Keister had angled he church oddly on the corner, enhancing its visibility and creating a dominant presence. It still stands today and is a striking presence.
Focusing on Theatres
Just after the turn of the century, Keister designed three theatres. In 1905 he created his first two, the Colonial (Hampton’s at 1887 Broadway) and Loew’s Yorkville Theater (157 East 86th Street). The following year the Astor Theater opened. None of these theatres have survived. In 1907, he would design a theatre for one of the most renowned forces on Broadway, David Belasco.
The Stuyvesant, which Belasco renamed after himself in 1910, was striking in that it evokes neo-medieval and neo-Renaissance styles and it at 13 stories it was one of the tallest buildings in the 44th Street area. It included Tiffany lighting and ceiling panels, massive murals that were created by Everett Shinn and exquisite woodwork. The showplace housed a ten-room duplex penthouse.

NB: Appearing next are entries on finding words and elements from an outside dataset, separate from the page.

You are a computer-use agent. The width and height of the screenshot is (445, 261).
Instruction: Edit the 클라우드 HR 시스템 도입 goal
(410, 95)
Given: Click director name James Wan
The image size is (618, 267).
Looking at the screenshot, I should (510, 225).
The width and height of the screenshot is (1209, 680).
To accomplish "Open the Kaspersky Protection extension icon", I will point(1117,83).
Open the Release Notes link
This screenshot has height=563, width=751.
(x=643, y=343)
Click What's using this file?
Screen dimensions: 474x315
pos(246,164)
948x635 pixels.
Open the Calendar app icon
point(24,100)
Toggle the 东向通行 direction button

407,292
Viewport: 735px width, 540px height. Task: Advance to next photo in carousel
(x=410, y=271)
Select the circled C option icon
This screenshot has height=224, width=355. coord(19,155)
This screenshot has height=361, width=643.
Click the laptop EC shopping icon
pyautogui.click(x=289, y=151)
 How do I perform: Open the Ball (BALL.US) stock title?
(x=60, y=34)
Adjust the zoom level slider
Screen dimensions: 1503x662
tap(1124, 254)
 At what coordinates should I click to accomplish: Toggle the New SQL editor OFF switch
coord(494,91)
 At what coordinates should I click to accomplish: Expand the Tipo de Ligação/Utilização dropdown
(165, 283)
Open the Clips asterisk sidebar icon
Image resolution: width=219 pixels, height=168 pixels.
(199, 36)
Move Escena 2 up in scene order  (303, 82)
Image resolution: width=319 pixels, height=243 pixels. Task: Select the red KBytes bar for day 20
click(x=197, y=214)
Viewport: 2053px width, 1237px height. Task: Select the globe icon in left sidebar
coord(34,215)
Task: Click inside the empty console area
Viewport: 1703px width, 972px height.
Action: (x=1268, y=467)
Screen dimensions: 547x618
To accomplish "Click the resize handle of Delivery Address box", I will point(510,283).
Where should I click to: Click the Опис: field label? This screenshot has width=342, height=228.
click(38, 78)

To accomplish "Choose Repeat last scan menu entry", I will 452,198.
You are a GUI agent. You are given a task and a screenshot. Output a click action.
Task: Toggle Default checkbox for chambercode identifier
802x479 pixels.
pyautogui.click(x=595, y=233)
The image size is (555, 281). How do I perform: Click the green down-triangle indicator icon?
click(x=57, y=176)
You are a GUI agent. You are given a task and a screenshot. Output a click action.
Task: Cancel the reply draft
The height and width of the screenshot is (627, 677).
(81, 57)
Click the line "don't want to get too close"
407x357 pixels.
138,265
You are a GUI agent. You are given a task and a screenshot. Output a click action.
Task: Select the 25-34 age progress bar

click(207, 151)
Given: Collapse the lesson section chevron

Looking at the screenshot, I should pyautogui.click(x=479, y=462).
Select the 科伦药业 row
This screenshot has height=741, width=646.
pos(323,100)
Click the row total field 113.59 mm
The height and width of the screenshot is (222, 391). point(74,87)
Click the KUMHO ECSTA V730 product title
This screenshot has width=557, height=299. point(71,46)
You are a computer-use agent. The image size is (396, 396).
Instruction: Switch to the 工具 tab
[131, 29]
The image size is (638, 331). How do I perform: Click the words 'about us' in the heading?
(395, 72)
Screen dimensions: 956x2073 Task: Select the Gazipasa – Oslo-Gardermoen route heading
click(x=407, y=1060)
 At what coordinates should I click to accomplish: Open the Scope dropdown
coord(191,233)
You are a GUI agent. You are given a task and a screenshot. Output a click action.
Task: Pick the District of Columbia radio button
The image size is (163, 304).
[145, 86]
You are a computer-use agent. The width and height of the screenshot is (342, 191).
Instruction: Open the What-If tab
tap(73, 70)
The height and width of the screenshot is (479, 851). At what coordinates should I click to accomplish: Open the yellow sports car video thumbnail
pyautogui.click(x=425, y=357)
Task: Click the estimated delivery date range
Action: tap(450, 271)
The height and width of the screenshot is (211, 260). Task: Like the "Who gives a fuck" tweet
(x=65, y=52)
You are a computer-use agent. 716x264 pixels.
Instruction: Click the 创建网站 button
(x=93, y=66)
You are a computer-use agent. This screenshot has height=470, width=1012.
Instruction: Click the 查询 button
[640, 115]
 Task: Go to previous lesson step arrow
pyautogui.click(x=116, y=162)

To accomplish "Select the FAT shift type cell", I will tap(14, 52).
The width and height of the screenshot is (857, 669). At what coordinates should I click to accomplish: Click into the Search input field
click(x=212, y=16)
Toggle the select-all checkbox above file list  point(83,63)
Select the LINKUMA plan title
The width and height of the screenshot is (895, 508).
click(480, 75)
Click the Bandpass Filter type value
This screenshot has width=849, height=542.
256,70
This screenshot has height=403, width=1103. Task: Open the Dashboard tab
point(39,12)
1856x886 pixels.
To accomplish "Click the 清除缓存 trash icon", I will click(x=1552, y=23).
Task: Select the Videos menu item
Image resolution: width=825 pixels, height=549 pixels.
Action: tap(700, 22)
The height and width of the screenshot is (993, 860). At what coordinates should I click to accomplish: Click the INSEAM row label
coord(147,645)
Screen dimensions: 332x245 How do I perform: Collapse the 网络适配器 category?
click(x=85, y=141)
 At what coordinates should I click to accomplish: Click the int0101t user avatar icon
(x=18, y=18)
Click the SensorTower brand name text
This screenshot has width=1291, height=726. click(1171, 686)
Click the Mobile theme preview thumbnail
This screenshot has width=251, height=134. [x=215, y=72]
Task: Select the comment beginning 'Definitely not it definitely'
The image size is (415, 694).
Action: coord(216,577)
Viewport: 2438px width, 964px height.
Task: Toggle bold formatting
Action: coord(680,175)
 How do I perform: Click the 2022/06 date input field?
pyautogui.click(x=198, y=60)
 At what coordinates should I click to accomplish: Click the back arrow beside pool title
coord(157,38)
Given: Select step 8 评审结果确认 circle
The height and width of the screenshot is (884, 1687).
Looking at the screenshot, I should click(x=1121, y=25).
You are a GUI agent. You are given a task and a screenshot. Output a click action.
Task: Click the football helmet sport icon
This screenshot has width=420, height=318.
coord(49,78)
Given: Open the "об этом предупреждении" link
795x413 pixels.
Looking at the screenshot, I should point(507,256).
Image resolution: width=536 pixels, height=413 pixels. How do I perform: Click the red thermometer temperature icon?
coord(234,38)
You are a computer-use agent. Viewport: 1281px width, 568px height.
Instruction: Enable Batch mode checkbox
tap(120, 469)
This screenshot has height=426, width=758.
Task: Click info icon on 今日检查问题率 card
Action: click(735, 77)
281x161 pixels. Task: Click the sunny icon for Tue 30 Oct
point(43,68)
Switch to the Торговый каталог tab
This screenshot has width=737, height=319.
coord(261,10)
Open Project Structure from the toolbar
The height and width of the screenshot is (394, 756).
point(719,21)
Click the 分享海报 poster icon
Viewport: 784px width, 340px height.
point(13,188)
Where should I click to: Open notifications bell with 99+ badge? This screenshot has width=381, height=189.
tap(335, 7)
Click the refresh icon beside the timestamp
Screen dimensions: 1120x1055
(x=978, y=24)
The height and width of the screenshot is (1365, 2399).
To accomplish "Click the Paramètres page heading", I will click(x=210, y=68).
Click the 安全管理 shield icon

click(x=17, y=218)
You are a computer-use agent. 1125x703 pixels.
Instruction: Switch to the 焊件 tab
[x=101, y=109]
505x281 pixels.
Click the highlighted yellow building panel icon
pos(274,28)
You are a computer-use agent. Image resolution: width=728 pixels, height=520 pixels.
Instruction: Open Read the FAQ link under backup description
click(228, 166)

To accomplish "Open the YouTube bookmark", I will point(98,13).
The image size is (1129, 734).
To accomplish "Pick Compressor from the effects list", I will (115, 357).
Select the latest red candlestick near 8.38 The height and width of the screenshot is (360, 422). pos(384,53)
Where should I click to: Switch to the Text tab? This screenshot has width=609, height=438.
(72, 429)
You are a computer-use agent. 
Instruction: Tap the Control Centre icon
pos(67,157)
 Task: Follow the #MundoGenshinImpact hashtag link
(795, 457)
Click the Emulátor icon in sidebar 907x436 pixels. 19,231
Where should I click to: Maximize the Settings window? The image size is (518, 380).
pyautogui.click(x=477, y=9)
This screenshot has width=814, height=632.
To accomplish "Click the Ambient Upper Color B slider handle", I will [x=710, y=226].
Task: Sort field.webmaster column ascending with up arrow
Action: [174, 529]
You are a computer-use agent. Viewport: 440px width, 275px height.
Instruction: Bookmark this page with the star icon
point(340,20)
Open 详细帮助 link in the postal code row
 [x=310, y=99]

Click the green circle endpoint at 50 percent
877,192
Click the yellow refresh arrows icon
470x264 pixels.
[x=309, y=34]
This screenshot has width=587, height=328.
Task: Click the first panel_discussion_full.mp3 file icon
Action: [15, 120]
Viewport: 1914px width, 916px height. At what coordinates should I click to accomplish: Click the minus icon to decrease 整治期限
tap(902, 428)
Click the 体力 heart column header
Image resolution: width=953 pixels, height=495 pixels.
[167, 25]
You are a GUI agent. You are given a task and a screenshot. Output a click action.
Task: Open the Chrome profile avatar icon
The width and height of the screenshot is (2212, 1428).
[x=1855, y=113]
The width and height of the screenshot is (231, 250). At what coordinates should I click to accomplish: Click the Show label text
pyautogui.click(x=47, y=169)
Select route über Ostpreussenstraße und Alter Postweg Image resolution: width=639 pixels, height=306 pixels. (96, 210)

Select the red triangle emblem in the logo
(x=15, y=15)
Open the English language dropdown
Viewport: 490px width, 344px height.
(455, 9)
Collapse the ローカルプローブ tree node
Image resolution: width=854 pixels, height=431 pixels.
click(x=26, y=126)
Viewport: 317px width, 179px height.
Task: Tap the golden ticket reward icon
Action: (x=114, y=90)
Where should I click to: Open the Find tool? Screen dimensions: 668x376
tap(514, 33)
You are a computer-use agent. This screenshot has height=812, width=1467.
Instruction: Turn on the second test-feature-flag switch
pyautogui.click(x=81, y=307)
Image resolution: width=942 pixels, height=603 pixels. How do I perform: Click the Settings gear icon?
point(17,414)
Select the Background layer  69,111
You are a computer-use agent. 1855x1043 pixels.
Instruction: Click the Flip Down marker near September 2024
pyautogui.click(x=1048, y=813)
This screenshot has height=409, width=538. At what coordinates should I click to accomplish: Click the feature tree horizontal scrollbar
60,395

Belasco lived in the quarters and used part of it as his office. It was designed with a window that allowed him to see what was happening on the stage. the stage from a window in his office and was known to keep a watchful eye on it. The producer called the theatre home and rarely left its comfortable confines.
The Belasco, which seats 1016, is owned by the Shubert organization and is the oldest existing theatre designed by Keister. Recent productions include the Tony nominated End of the Rainbow and Clifford Odet’s Golden Boy.
Keister’s design of the Apollo Theatre came into being in 1914. At first it operated as a vaudeville and burlesque theatre. By 1933, with the neighborhood in transition and all types of theatre attempting to survive the Great Depression, the Apollo was converted as a showcase for black performers. During that time it underwent extensive renovations. By the 1970s, it was in decline. At that time it was converted into a movie house. In the early ‘80s it was purchased by Inner City Broadcasting and received federal, state, and city landmark status. It reopened in 1985 as a live entertainment venue and is one of New York’s most popular theatre landmarks.
Keister created a slew of theatres during the 1920’s boom. His designs were elegant and stimulating as they harmoniously combined various styles and motifs. The man who designed one of the most interesting churches in New York became a specialist at creating theatres.
It was ironic that he was criticized by association when in 1910 the pastor of the First Baptist Church, Dr. Isaac M. Haldeman, placed an advertisement in The New York Times denouncing the theatre as “an invention of Satan.” Haldeman, who noted later that he had never been to play, was also denouncing Keister, who it appears had served both god and the devil with his designs.